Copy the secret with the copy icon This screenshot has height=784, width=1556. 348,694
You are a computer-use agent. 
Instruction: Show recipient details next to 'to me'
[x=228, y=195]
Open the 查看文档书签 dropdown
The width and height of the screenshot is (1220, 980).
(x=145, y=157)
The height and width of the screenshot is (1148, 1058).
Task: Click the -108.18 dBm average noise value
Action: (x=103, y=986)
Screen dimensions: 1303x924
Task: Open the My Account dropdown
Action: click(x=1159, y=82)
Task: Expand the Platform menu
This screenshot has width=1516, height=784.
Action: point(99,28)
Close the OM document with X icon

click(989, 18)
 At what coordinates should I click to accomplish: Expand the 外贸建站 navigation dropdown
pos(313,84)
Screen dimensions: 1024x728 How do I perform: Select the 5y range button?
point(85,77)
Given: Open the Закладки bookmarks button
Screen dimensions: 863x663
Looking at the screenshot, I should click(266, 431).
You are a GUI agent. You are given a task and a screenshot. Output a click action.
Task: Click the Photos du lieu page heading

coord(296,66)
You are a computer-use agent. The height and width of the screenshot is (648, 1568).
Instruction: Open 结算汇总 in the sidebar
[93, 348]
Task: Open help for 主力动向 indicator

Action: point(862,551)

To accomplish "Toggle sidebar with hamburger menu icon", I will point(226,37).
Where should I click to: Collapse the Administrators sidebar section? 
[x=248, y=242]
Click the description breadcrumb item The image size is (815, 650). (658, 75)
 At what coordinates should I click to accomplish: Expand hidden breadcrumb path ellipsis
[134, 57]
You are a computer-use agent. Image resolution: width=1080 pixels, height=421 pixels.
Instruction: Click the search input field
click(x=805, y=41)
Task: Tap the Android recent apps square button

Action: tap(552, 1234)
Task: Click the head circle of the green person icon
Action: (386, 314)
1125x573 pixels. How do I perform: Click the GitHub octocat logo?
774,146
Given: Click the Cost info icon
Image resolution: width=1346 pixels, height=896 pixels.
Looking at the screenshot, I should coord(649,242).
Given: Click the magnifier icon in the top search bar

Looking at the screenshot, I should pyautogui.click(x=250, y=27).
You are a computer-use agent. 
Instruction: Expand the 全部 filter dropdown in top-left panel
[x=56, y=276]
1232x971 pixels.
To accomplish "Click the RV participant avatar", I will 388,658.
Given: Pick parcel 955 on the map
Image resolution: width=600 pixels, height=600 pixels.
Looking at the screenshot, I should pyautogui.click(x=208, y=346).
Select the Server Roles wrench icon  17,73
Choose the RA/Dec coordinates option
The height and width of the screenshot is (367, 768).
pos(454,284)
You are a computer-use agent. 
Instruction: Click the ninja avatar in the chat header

To do: Pull out each line of the rows above that contains the word "sidebar", treating uppercase and lowercase as different.

Worked answer:
Instruction: Open 结算汇总 in the sidebar
To accomplish "Toggle sidebar with hamburger menu icon", I will point(226,37).
Where should I click to: Collapse the Administrators sidebar section? 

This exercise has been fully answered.